Europe’s Car Market Falls for the First Time Since 2013, Dragged Down by the U.K.

U.K. Leads Europe's Car Market to Slip First Time Since 2013

(Bloomberg) -- Annual car sales in Europe dropped for the first time since 2013, led by a sagging U.K. market where concerns over Brexit turned off consumers -- and have only intensified as politicians argue over the path to a divorce.

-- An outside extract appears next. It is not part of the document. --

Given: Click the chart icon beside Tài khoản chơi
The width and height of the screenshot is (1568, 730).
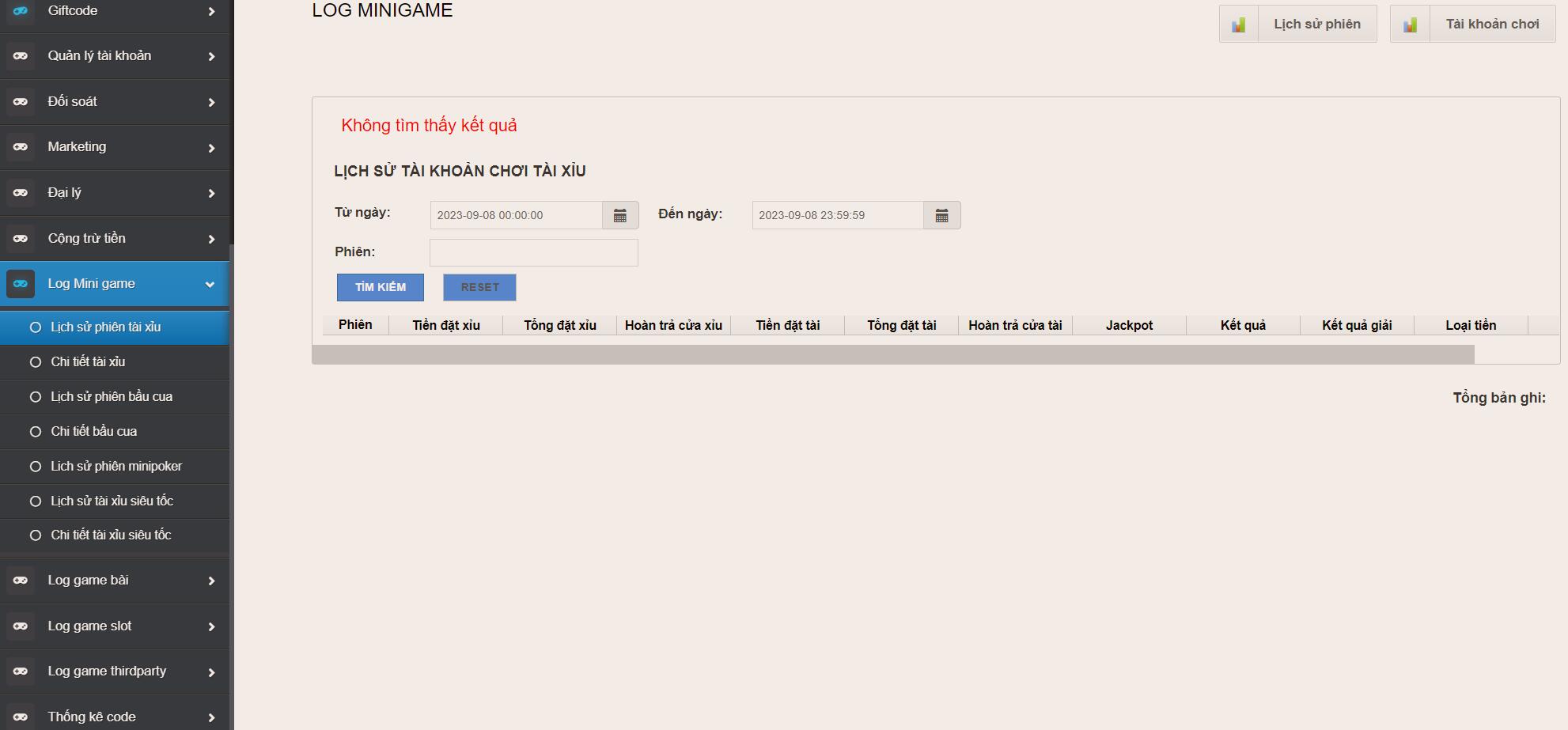Looking at the screenshot, I should [1410, 25].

Passenger-car registrations dropped 0.04 percent to 15.6 million vehicles in the European Union and European Free Trade Association, according to the European Automobile Manufacturers Association. This follows four months of straight declines after new EU emissions test rules came into force, leading to production bottlenecks.

Key Insights

  • Carmakers battled mounting hurdles in 2018, prompting many including Daimler AG and BMW AG to cut profit targets. They’re not expecting much of a reprieve in 2019. Concerns for a disorderly Brexit have gotten worse and economic growth is slowing in Germany, the region’s biggest market.
  • “We are increasingly cautious on the region,” Evercore ISI analyst Arndt Ellinghorst said in a note that updated an EU 2019 auto forecast to a 1 percent decline, citing weak industrial orders in Germany and eroding EU consumer confidence.
  • With the decline in China, two of the world’s biggest car markets fell last year and the U.S. barely rose. The global downturn comes at a bad time for carmakers’ bottom lines as they use up record funds to keep up in the shift to electric and self-driving cars.
  • Worries about trade tensions with the U.S. on European-made cars continue to bubble in the background. While U.S. President Donald Trump has held off on imposing new car import tariffs, the Commerce Department is working on a revision of its report into the matter.

Market Reaction

  • Shares of European carmakers gained on Wednesday, after Prime Minister Theresa May’s defeated plan in Parliament increased the chances of a delay in Brexit. Daimler AG, Aston Martin, BMW, PSA Group and Renault were all up slightly as of 8:18 a.m. in London. The Stoxx 600 Autos and Parts Index was up 0.27 percent at 11 a.m. in Frankfurt.

Get More

Europe’s Car Market Falls for the First Time Since 2013, Dragged Down by the U.K.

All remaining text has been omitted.